■ **What is being asked**: Can you edit the records below so that every "Where should I click to" becomes "Where do I click to", with everything else left unchanged?

__________

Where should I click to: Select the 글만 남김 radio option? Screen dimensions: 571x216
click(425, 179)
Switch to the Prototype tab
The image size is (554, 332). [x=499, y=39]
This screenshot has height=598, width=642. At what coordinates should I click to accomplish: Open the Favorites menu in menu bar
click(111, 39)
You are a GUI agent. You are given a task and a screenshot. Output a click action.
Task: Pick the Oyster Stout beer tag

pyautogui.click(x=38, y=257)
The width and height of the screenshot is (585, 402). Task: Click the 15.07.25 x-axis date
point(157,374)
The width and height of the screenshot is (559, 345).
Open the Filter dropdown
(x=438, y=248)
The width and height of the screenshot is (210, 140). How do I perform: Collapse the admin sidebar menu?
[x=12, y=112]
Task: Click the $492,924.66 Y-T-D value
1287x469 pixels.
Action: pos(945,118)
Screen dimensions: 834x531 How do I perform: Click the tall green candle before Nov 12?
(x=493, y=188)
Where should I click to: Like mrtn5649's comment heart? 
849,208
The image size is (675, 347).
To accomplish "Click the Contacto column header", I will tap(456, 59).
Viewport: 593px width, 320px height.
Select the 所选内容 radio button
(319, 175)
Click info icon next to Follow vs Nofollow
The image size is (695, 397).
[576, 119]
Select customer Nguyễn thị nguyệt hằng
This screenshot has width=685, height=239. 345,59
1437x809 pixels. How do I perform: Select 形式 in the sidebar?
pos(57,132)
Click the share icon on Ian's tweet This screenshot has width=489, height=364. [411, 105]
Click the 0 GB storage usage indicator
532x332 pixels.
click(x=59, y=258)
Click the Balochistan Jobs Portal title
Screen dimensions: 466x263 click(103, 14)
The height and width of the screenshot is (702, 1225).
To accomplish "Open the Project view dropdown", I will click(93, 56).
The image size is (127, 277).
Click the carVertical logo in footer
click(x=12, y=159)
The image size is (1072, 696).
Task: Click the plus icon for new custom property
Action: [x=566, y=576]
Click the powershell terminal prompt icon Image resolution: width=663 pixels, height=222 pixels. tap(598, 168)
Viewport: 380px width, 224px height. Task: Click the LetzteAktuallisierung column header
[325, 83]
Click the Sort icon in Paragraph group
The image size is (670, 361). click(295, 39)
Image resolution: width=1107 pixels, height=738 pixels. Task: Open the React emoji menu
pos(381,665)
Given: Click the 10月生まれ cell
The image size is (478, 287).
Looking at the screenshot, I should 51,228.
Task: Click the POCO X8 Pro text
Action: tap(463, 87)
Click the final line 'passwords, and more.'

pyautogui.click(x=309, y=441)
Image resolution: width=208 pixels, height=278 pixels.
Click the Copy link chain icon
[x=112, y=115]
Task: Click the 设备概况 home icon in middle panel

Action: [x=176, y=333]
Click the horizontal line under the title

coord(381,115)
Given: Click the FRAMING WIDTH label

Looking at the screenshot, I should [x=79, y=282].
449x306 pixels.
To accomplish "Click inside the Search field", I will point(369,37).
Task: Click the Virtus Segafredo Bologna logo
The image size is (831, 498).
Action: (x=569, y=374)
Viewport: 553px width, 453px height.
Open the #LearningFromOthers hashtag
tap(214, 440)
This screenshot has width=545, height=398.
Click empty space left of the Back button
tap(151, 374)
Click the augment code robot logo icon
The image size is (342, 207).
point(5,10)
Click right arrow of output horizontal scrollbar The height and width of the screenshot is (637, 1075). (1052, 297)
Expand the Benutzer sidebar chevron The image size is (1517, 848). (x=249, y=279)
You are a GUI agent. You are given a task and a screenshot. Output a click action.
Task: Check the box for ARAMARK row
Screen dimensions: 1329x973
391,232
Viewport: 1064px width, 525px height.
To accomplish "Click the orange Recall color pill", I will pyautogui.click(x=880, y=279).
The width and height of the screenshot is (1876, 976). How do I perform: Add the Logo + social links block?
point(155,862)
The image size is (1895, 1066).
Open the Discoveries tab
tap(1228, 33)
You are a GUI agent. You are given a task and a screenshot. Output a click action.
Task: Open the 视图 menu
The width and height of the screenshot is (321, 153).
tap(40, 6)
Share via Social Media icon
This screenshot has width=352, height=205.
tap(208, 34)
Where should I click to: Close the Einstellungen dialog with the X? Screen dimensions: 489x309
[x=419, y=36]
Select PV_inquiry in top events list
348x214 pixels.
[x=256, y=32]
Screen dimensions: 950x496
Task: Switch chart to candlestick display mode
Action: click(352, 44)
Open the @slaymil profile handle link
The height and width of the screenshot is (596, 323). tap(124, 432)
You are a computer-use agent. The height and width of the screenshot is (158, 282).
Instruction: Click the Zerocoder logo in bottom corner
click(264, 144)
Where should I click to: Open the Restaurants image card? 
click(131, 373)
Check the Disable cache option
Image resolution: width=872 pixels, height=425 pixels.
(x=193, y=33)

__________

■ **Full solution**:
Where do I click to: Select the 글만 남김 radio option? Screen dimensions: 571x216
click(425, 179)
Switch to the Prototype tab
The image size is (554, 332). [x=499, y=39]
This screenshot has height=598, width=642. At what coordinates should I click to accomplish: Open the Favorites menu in menu bar
click(111, 39)
You are a GUI agent. You are given a task and a screenshot. Output a click action.
Task: Pick the Oyster Stout beer tag

pyautogui.click(x=38, y=257)
The width and height of the screenshot is (585, 402). Task: Click the 15.07.25 x-axis date
point(157,374)
The width and height of the screenshot is (559, 345).
Open the Filter dropdown
(x=438, y=248)
The width and height of the screenshot is (210, 140). How do I perform: Collapse the admin sidebar menu?
[x=12, y=112]
Task: Click the $492,924.66 Y-T-D value
1287x469 pixels.
Action: pos(945,118)
Screen dimensions: 834x531 How do I perform: Click the tall green candle before Nov 12?
(x=493, y=188)
Where do I click to: Like mrtn5649's comment heart? 
849,208
The image size is (675, 347).
To accomplish "Click the Contacto column header", I will tap(456, 59).
Viewport: 593px width, 320px height.
Select the 所选内容 radio button
(319, 175)
Click info icon next to Follow vs Nofollow
The image size is (695, 397).
[576, 119]
Select customer Nguyễn thị nguyệt hằng
This screenshot has width=685, height=239. 345,59
1437x809 pixels. How do I perform: Select 形式 in the sidebar?
pos(57,132)
Click the share icon on Ian's tweet This screenshot has width=489, height=364. [411, 105]
Click the 0 GB storage usage indicator
532x332 pixels.
click(x=59, y=258)
Click the Balochistan Jobs Portal title
Screen dimensions: 466x263 click(103, 14)
The height and width of the screenshot is (702, 1225).
To accomplish "Open the Project view dropdown", I will click(93, 56).
The image size is (127, 277).
Click the carVertical logo in footer
click(x=12, y=159)
The image size is (1072, 696).
Task: Click the plus icon for new custom property
Action: [x=566, y=576]
Click the powershell terminal prompt icon Image resolution: width=663 pixels, height=222 pixels. tap(598, 168)
Viewport: 380px width, 224px height. Task: Click the LetzteAktuallisierung column header
[325, 83]
Click the Sort icon in Paragraph group
The image size is (670, 361). click(295, 39)
Image resolution: width=1107 pixels, height=738 pixels. Task: Open the React emoji menu
pos(381,665)
Given: Click the 10月生まれ cell
The image size is (478, 287).
Looking at the screenshot, I should 51,228.
Task: Click the POCO X8 Pro text
Action: tap(463, 87)
Click the final line 'passwords, and more.'

pyautogui.click(x=309, y=441)
Image resolution: width=208 pixels, height=278 pixels.
Click the Copy link chain icon
[x=112, y=115]
Task: Click the 设备概况 home icon in middle panel

Action: [x=176, y=333]
Click the horizontal line under the title

coord(381,115)
Given: Click the FRAMING WIDTH label

Looking at the screenshot, I should [x=79, y=282].
449x306 pixels.
To accomplish "Click inside the Search field", I will point(369,37).
Task: Click the Virtus Segafredo Bologna logo
The image size is (831, 498).
Action: (x=569, y=374)
Viewport: 553px width, 453px height.
Open the #LearningFromOthers hashtag
tap(214, 440)
This screenshot has width=545, height=398.
Click empty space left of the Back button
tap(151, 374)
Click the augment code robot logo icon
The image size is (342, 207).
point(5,10)
Click right arrow of output horizontal scrollbar The height and width of the screenshot is (637, 1075). (1052, 297)
Expand the Benutzer sidebar chevron The image size is (1517, 848). (x=249, y=279)
You are a GUI agent. You are given a task and a screenshot. Output a click action.
Task: Check the box for ARAMARK row
Screen dimensions: 1329x973
391,232
Viewport: 1064px width, 525px height.
To accomplish "Click the orange Recall color pill", I will pyautogui.click(x=880, y=279).
The width and height of the screenshot is (1876, 976). How do I perform: Add the Logo + social links block?
point(155,862)
The image size is (1895, 1066).
Open the Discoveries tab
tap(1228, 33)
You are a GUI agent. You are given a task and a screenshot. Output a click action.
Task: Open the 视图 menu
The width and height of the screenshot is (321, 153).
tap(40, 6)
Share via Social Media icon
This screenshot has width=352, height=205.
tap(208, 34)
Where do I click to: Close the Einstellungen dialog with the X? Screen dimensions: 489x309
[x=419, y=36]
Select PV_inquiry in top events list
348x214 pixels.
[x=256, y=32]
Screen dimensions: 950x496
Task: Switch chart to candlestick display mode
Action: click(352, 44)
Open the @slaymil profile handle link
The height and width of the screenshot is (596, 323). tap(124, 432)
You are a computer-use agent. The height and width of the screenshot is (158, 282).
Instruction: Click the Zerocoder logo in bottom corner
click(264, 144)
Where do I click to: Open the Restaurants image card? 
click(131, 373)
Check the Disable cache option
Image resolution: width=872 pixels, height=425 pixels.
(x=193, y=33)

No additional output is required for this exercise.